Dícenme que es fugitivo:
Hoy has de mandar herralle.
¿Herrar, Belisa, aquel talle?...
Tengo lástima a la cara,
No merece hierro en ella
Besos de paz os di para ofenderos,
Pero si fugitivos de su dueño
Hierran cuando los hallan los esclavos,
Hoy me vuelvo con lágrimas a veros;
Clavadme vos a vos en vuestro leño
Y tendréisme seguro con tres clavos.

     Dice Hugo Celso en su obra que «después que el cautiverio por el derecho de gentes salteó la libertad, siguióse la buena obra de usar de hacer horros...»

     La liberación legal obligatoria estaba recogida, en parte, en Las Partidas, que señalaban algunos casos concretos de manumisión automática. Así, los siervos que descubrían al asesino de su señor o a los traidores del rey y del reino debían ser liberados, lo mismo que los esclavos que habían sido corrompidos por sus dueños o los que eran designados tutores de los hijos de un testador. En este código encontramos también otros dos casos de liberación obligada, pero siempre que se cumpliera una condición previa. El primero de ellos hace referencia al hecho de la copropiedad: si un esclavo pertenecía a varios dueños y uno de ellos decidía emanciparlo, los demás estaban obligados a ceder sus derechos para ahorrarlo «por precio justo y probado». La otra circunstancia se daba cuando un esclavo se casaba con una persona libre o entraba en religión con permiso expreso de su dueño. Tomás de Mercado añade otra: si se compra un esclavo injustamente, su dueño lo ha de liberar sin más. De todas formas, una cosa era la legislación y otra su cumplimiento, porque, a la hora de decidir, todo dependía de la voluntad de los dueños.

     Ésta se expresaba por diversos conductos (cláusula testamentaria o carta de ahorramiento) y de diversas formas, según el ámbito y la amplitud que se quisieran dar a la liberación. De esta forma podemos hablar de una liberación absoluta, relativa y condicionada. La libertad absoluta implicaba que el liberto adquiría una condición jurídica igual a la de las demás personas, de forma que, en adelante, tenía «poder para tratar y parecer en juicio y otorgar escrituras y testamentos».
* * * * *
**REQUISITOS**
(1) Enumera los tipos de liberación que, según el texto sobre la manumisión de esclavos, se pueden distinguir.
(2) Por favor, continúa el texto sobre la manumisión de esclavos a partir de su última oración.

**MATERIAL RECOPILADO**
* * * * *
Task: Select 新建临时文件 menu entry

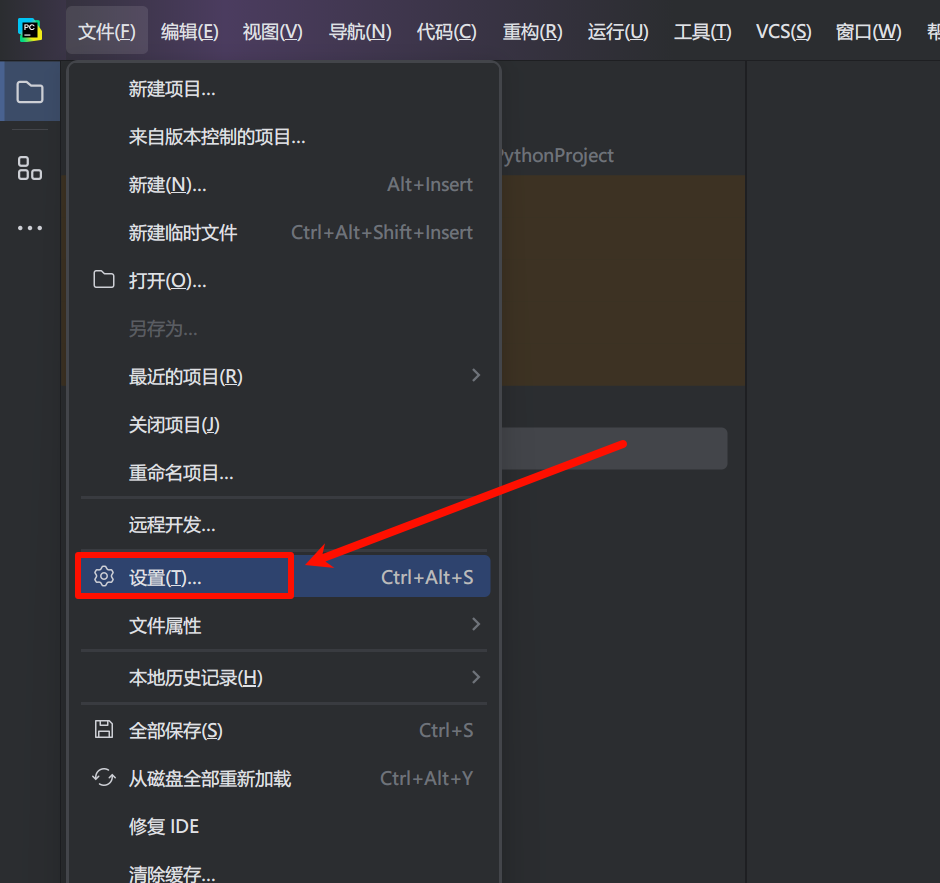Action: 183,233
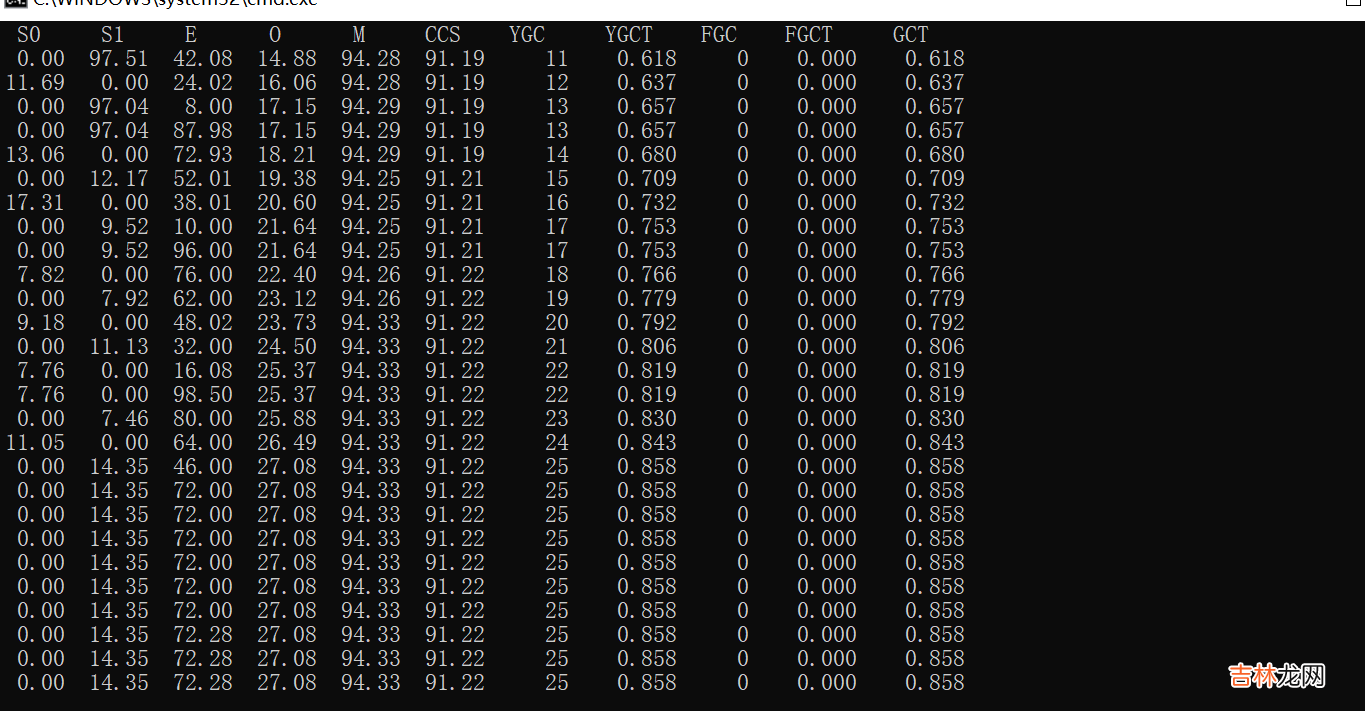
* * * * *
**RESULTADOS EN ORDEN**
(1) Absoluta, relativa y condicionada.

(2)
     Esta capacidad no era total para aquel esclavo que, habiendo sido liberado de los lazos fundamentales de la esclavitud, seguía, sin embargo, manteniendo una cierta relación con su dueño, de modo que no podía llevarle ante los tribunales, le debía cierta reverencia y tenían que ayudarle en caso de necesidad. Esta dependencia se conocía como el derecho de patronazgo, que el antiguo amo podía ejercer sobre el esclavo liberado si así se manifestaba expresamente en el documento acreditativo del ahorramiento. Si el esclavo no se comportaba conforme a lo que se exigía en el patronazgo, su antiguo dueño podía castigarle y someterle de nuevo a servidumbre.

     La libertad condicionada estaba sometida a la observancia previa de ciertas cláusulas, cuyo cumplimiento desembocaban, automáticamente, en la liberación absoluta, si no se señalaba el estatuto de patronazgo, en franca decadencia a medida que avanzaba el tiempo. Los requisitos son variados y de carácter diferente. Uno de los que aparecen con más frecuencia es el de seguir sirviendo por un período determinado a una persona designada por el dueño o testador, pasado el cual el esclavo obtenía la emancipación. A veces, junto a este servicio se exigía una cierta cantidad de dinero. En otros documentos vemos que la liberación se concederá al esclavo si éste «aprende un oficio», si entrega al nuevo dueño cada mes un «real de plata» para que digan una misa por el que lo liberó, si no aprende la «lengua arábiga y es buen cristiano», si otra persona le sustituye en el trabajo que hacía, si observa buena conducta durante el tiempo que aún tenga que servir temporalmente, etc.

     En ocasiones, no se daba un plazo temporal, sino que se señalaba la edad en la que el esclavo debía ser liberado. Como quiera que muchos de estos ahorramientos condicionados estaban ordenados por testadores desaparecidos, los herederos que recibían los esclavos no ponían mucho empeño en cumplir las disposiciones testamentarias, por lo que asistimos con frecuencia a pleitos y a otras acciones judiciales, llevados a cabo por estos esclavos, en demanda de la aplicación de la voluntad de sus antiguos dueños.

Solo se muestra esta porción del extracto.